§ **Задания**:
1. Чего лишены выжившие родственники, кроме знания о том, как ушли из жизни их близкие, согласно тексту о родственниках пропавших без вести?
2. Напишите продолжение текста о родственниках пропавших без вести, начиная сразу после его последней строки.

§ **Фрагмент документа**:
Читать «Бесследно пропавшие... Психотерапевтическая работа с родственниками пропавших без вести» онлайн - страница 40

Барбара Прайтлер

Многие истории жизни теряются в неизвестности сразу после депортации людей. Выжившие родственники знают, что это исчезновение почти всегда было равно убийству. Их страдание усугубляется неведением того, как их близкие ушли из жизни, и отсутствием возможности совершить прощальный ритуал.

«Меня волнует особая проблема, касающаяся концентрационных лагерей, а именно – отсутствие могил. На протяжении всей истории человечества похороны как ритуал имели огромное значение. Я часто слышу от пациентов: „Если бы только я мог прийти на могилу моего сына, моей матери, моего отца!“»

(Krystal, 1968, с. 194).

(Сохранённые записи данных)
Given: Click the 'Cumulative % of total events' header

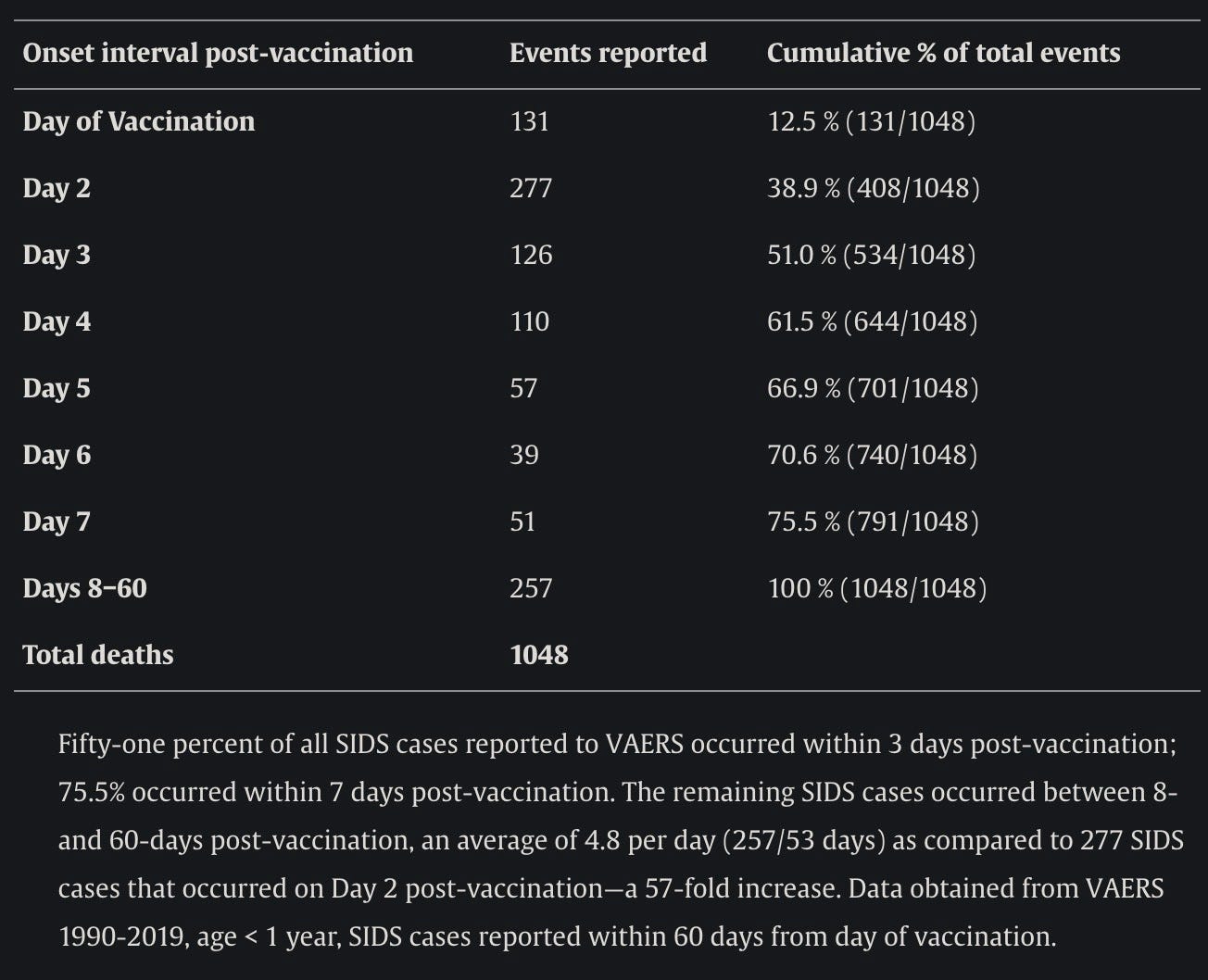Looking at the screenshot, I should 943,53.
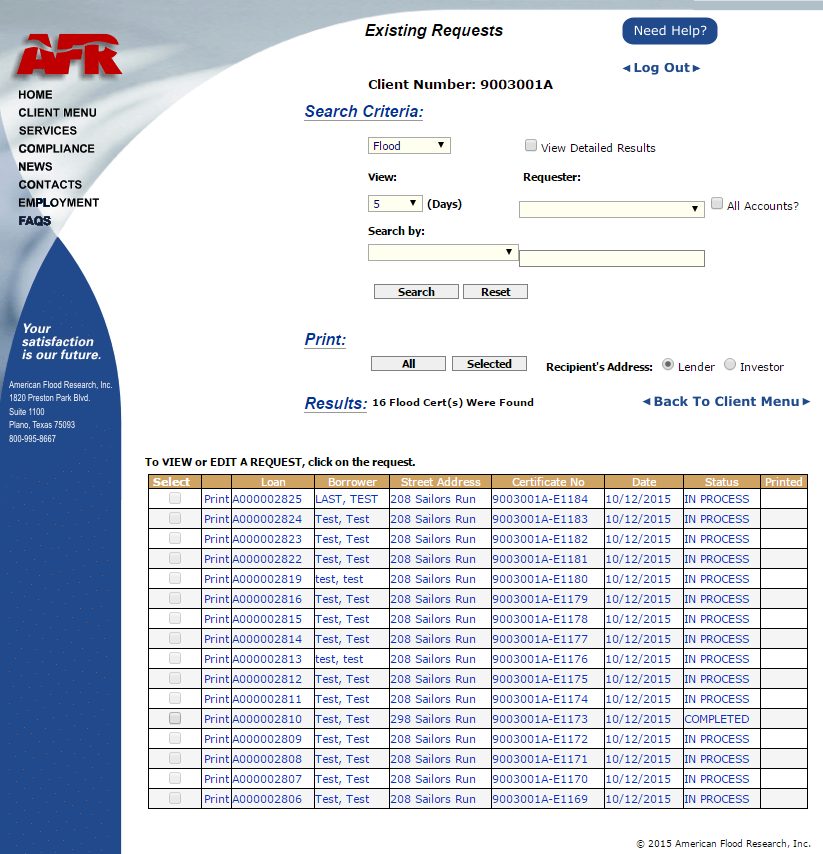Reset the search criteria
Viewport: 823px width, 854px height.
click(495, 291)
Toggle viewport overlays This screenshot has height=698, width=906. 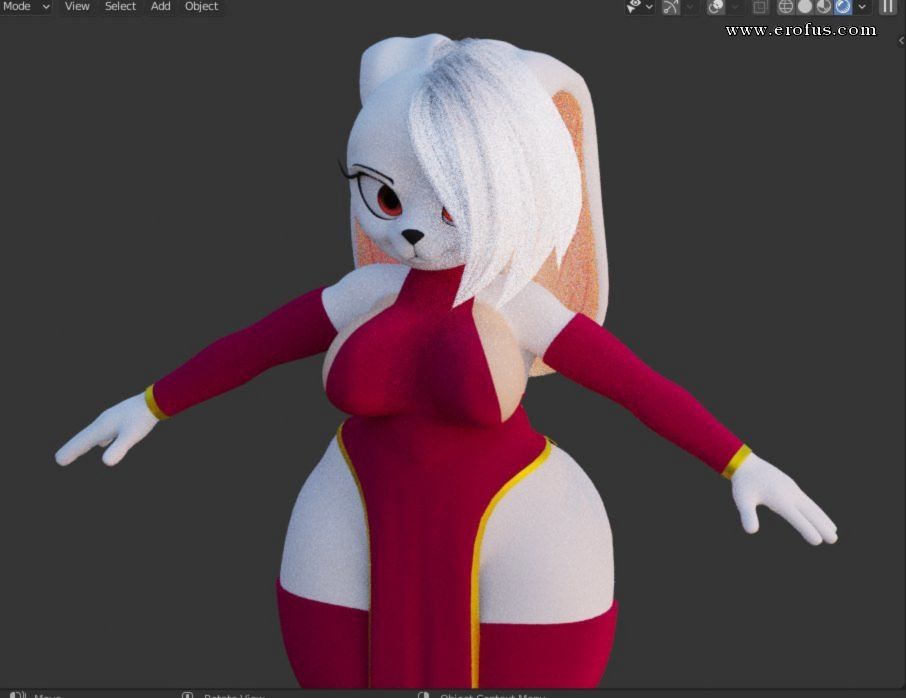pyautogui.click(x=716, y=7)
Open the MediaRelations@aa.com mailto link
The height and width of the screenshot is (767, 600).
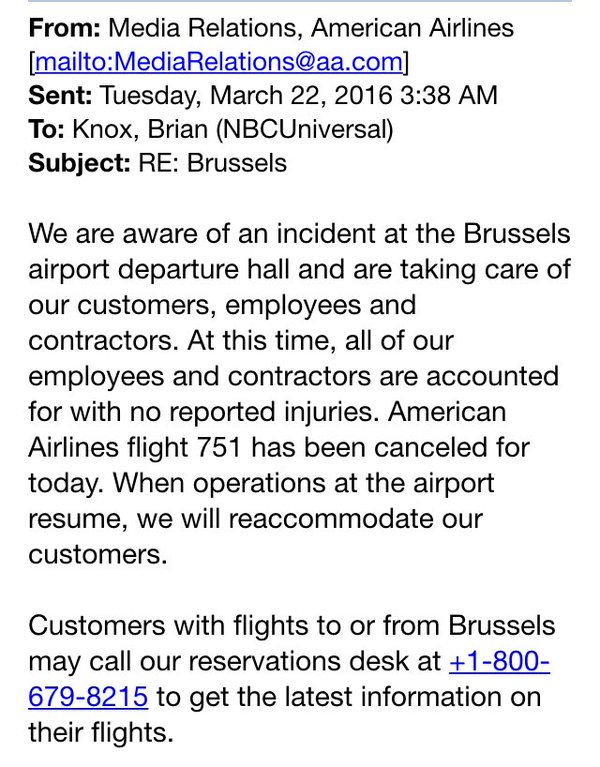point(219,63)
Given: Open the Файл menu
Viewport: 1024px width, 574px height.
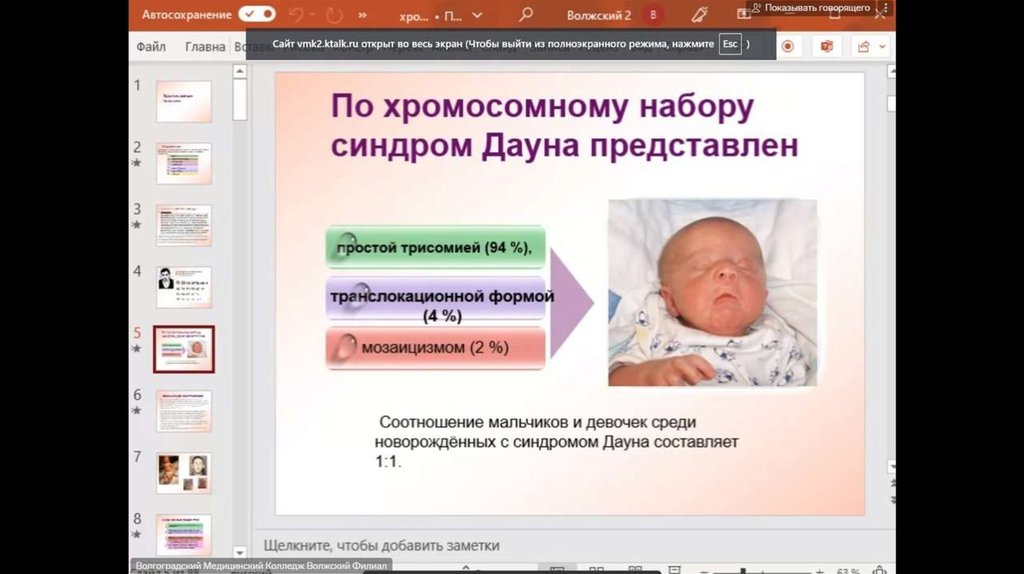Looking at the screenshot, I should pyautogui.click(x=151, y=47).
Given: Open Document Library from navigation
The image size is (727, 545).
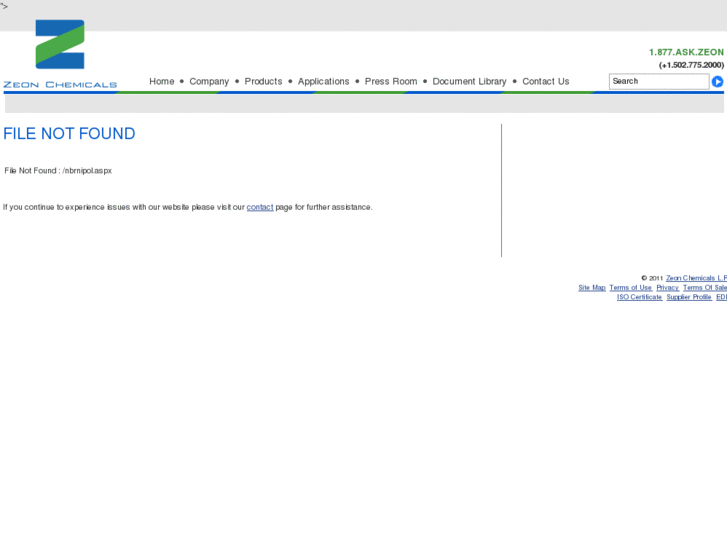Looking at the screenshot, I should pos(470,82).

§ **Ответы**:
1. Возможности совершить прощальный ритуал.

2.
В последние дни Второй мировой войны тысячи узников, особенно евреев, угонялись на запад, подальше от наступавшей советской армии. Многие из них были расстреляны в пути и сброшены в общие могилы. Многие могилы до сих пор не найдены, и поиск продолжается – например, в федеральной земле Бургенланд в Австрии. Население не проявляет большой активности, а пейзаж настолько изменился, что немногие оставшиеся свидетели не находят ориентиров.

Еврейские дети, пережившие Холокост в тайных убежищах, после освобождения вынуждены были осознать, что родители больше не вернутся, да и из всей семьи мало кто выжил (напр.: Keilson, 1979; Fink, 1996).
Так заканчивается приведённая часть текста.